A escolha do verbo importa. Vasseur não falou em "vencer" Miami nem prometeu pódio. Ele descreveu uma reabertura: as cartas voltam para a mesa porque o ciclo de desenvolvimento das equipes acompanhou um regulamento que mudou no meio do caminho. É uma mensagem para dentro de Maranello tanto quanto para fora — o início ruim da Ferrari não está condenado, desde que o pacote prometido para Miami funcione.
Wolff concorda: "Miami é também um restart"
A parte interessante é a Mercedes ter assinado embaixo. A escuderia chega à Flórida líder do mundial — três corridas, três vitórias, Antonelli na frente do campeonato com nove pontos de vantagem para Russell — e, em qualquer outra temporada, o discurso seria de manter a fórmula. Wolff fez o oposto.
"Miami vai ser, para mim também, um restart", disse o chefe da Mercedes, segundo o registro da PlanetF1. "Gostaríamos que a vantagem se mantivesse pelas duas corridas seguintes do Oriente Médio e que pudéssemos somar mais alguns pontos, mas concordo — pode bem ser o caso. Veremos quem se reinventou na pausa."
A frase é menos defensiva do que parece. Wolff sabe que a Mercedes liderou a primeira parte da temporada porque entendeu primeiro o regulamento original. O ajuste agora — qualifying flat-out, pico de potência maior nas retas — favorece quem tinha o "carro bom" preso pelas regras antigas, e isso aponta para Ferrari, McLaren e Red Bull. Em entrevista no fim de semana do Japão, ele já tinha dito a mesma coisa em outras palavras, alertando publicamente os pilotos da Mercedes para não tratarem a vantagem como definitiva.
Cinco semanas, software, e o terreno minado das regras
O componente menos lembrado nessa história é o software. Quando a FIA muda o mapeamento da unidade de potência no meio da temporada, cada equipe precisa reescrever as estratégias de gestão de energia para todas as voltas e setores — não dá para chegar com o pacote aerodinâmico novo sem também recalibrar o ERS, o derate em quali e a estratégia de recuperação na corrida. Cinco semanas é tempo suficiente para fazer isso bem feito, e é justamente nesse ponto que a guerra de upgrades em Miami deixa de ser só sobre piso e asa.
A Ferrari chega com pacote completo — piso, asa "Macarena" v2, ajuste de software.

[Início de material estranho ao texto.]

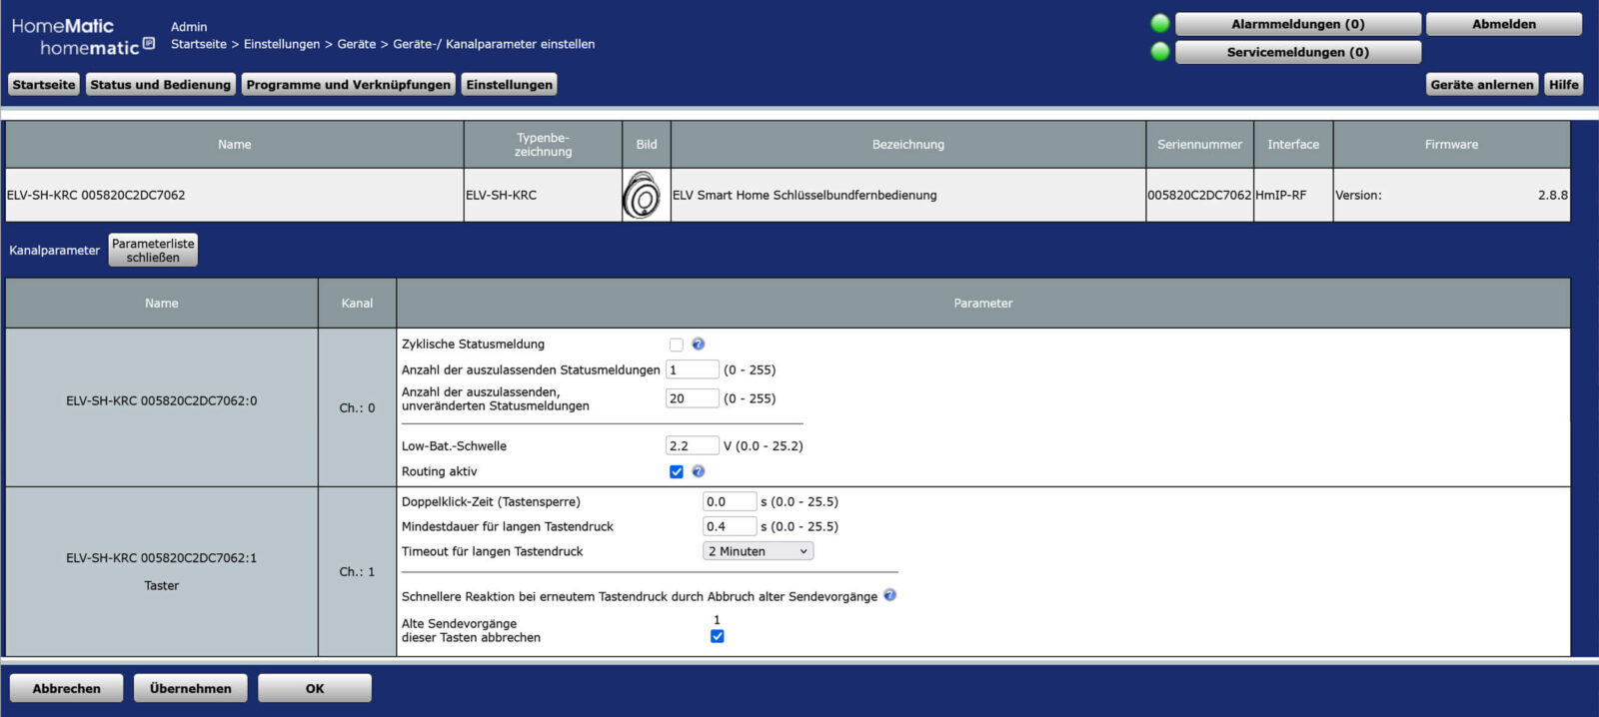1599x717 pixels.
Task: Click the HomeMatic logo in header
Action: click(82, 37)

A McLaren admitiu que praticamente reescreveu o MCL40 atrás de equilíbrio. A Red Bull copiou a asa da Ferrari, num movimento que Wolff classificou como "inevitável". A Mercedes, segundo a Sky Sports, trouxe atualização modesta — confiando no que já funciona e protegendo a vantagem de pontos.

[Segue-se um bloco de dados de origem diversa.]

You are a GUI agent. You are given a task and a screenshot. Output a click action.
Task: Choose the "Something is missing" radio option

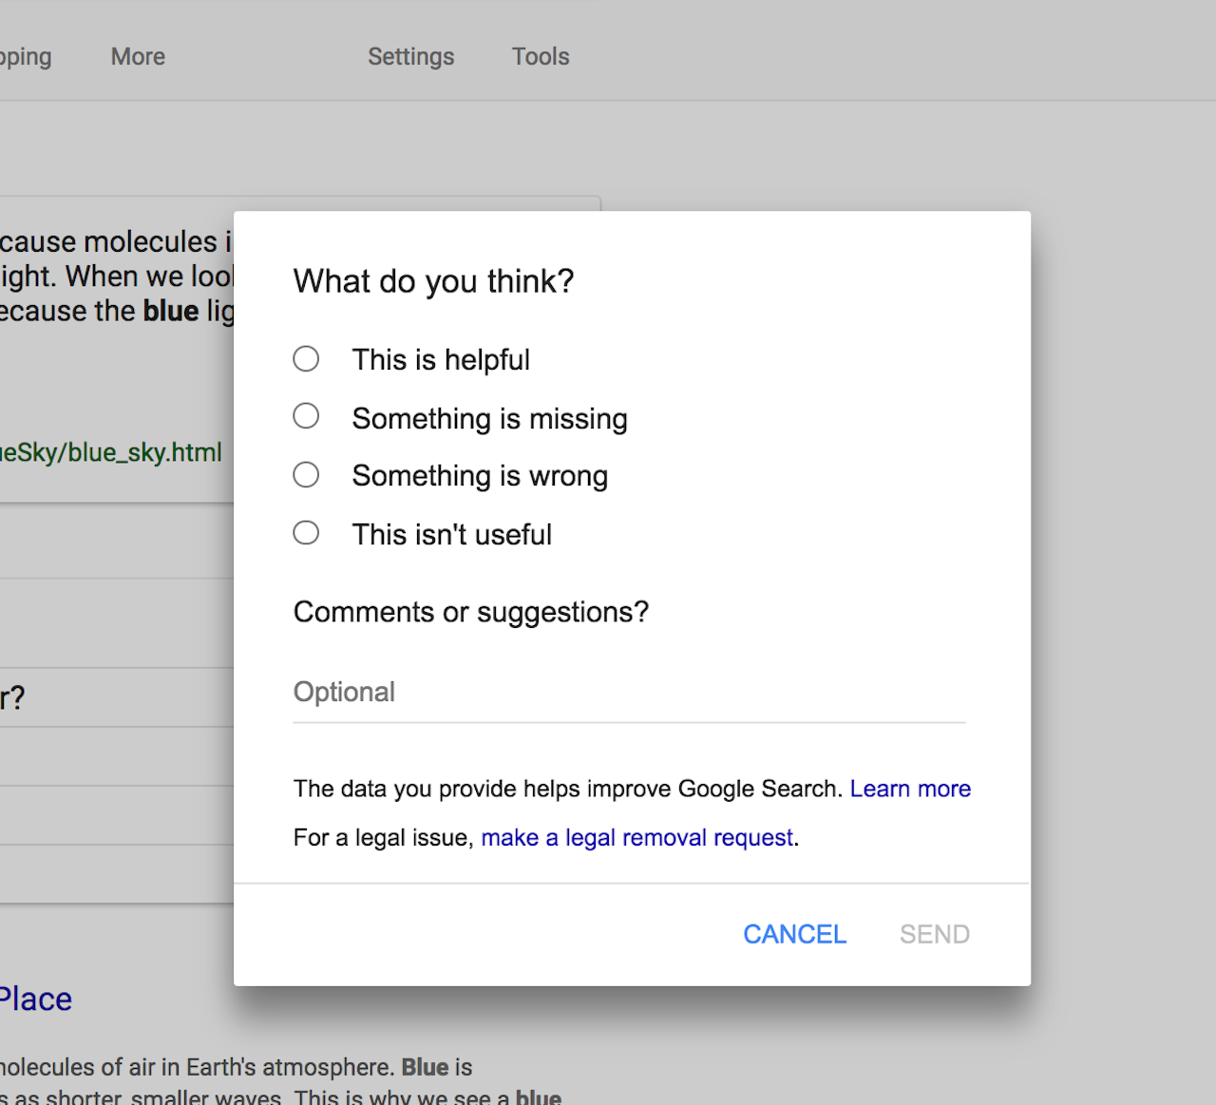click(306, 417)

Para a FIA, o GP serve como validação do pacote regulatório. Para Vasseur e Wolff, é a primeira vez em 2026 em que a leitura técnica de cada equipe vira corrida real, sob o formato sprint, com apenas 90 minutos de treino livre antes do parc fermé. Entre os chefes, há uma rara convergência: ninguém quer chegar à Espanha, em junho, ainda perguntando como o ajuste de potência mexeu com o piso. Em Miami, dia 1º de maio, a resposta começa a aparecer.